The SGX-Bursa Malaysia Stock Connect is supposed to come into play by end-2018. However, people are recall the problems with the Central Limit Order Book (CLOB) in 1999, while others cite the Shanghai -Hong Kong Stock Connect as an example of how it will boost liquidity. Any thoughts?

Looking at the Stock Connect itself, stock exchanges often have national interests at play and objectives to fulfil, so having cross-border channels is always beneficial as it breaks down the walls between bourses and regions. It’s a development that definitely beneficial.

But as to how it’s actually executed? Subsequent to that, anything can happen, so I’m not in a position to comment as to whether it will succeed, but the intention is always good.

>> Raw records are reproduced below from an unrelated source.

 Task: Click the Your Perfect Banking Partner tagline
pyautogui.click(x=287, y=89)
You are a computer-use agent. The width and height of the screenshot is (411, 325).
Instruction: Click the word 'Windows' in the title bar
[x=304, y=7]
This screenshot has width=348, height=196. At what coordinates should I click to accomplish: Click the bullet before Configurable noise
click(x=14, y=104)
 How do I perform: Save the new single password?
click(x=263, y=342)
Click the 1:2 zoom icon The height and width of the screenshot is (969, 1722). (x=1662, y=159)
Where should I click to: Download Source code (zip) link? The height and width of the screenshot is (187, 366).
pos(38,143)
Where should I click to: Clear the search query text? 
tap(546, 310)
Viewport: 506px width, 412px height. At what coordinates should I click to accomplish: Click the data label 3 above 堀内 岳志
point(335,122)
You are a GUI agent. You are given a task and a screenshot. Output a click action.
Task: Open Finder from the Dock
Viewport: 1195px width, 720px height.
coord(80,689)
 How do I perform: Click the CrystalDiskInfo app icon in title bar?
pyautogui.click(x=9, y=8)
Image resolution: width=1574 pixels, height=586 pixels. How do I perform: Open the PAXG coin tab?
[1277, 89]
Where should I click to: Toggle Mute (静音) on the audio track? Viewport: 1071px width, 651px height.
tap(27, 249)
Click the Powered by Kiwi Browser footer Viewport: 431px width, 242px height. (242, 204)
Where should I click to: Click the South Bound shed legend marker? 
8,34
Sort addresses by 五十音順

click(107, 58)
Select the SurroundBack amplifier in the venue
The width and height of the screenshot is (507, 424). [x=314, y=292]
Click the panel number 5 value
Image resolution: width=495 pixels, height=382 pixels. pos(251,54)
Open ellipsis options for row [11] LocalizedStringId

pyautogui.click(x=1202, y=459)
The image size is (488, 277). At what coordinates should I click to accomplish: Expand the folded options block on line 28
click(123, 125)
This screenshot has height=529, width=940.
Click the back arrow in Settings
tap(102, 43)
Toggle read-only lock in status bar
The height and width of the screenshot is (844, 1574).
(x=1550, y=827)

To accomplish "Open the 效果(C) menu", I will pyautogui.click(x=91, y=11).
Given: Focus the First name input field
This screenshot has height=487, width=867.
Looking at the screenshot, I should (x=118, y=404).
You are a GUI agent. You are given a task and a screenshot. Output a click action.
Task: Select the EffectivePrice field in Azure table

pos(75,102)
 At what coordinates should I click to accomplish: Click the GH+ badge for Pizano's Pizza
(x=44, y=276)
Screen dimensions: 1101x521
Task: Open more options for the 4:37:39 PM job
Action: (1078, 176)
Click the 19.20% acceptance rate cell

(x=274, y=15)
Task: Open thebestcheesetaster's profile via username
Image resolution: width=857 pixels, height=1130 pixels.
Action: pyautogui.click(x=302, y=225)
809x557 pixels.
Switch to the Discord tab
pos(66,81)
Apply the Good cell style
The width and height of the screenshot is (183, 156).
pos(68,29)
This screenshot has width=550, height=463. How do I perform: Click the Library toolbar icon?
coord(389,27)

The SGX is reportedly is in a bid to acquire a controlling stake in the Tel Aviv Stock Exchange (TASE). If successful, how would it impact the financial ecosystem in Singapore?

We’ve seen the SGX pursue a number of acquisitions, such as the Baltic Exchange. So it’s not a survival thing, but rather the fact the SGX is constantly trying to reinvent itself. It’s always a positive move, given the very real impact of the demographic changes in Singapore. If you think about exchanges just operating solely within Singapore, then there are challenges with that view.

With trading volumes dropping and more companies staying private longer, this reinvention and internationalisation is an ongoing trend. So I’d applaud them for trying to deepen their exposure to other countries.

Since Fundnel has expanded its operations to Australia, what sort of developments are you seeing?

We’re getting really interesting deals from Australian companies, which would have been difficult for us to access without having a footprint there. There are companies inspecting milk tanks using drones and agricultural services among them, as well as an array of alternative energy companies that would otherwise be inaccessible had we not expanded to Australia.

From a local Australian perspective, we’re actually seeing a lot of hyper-local businesses, where we see brands get a lot of great recommendations from their local community. But these local brands may not have access to growth capital beyond their sector or be may, for a number of reasons, unwilling to go through that process.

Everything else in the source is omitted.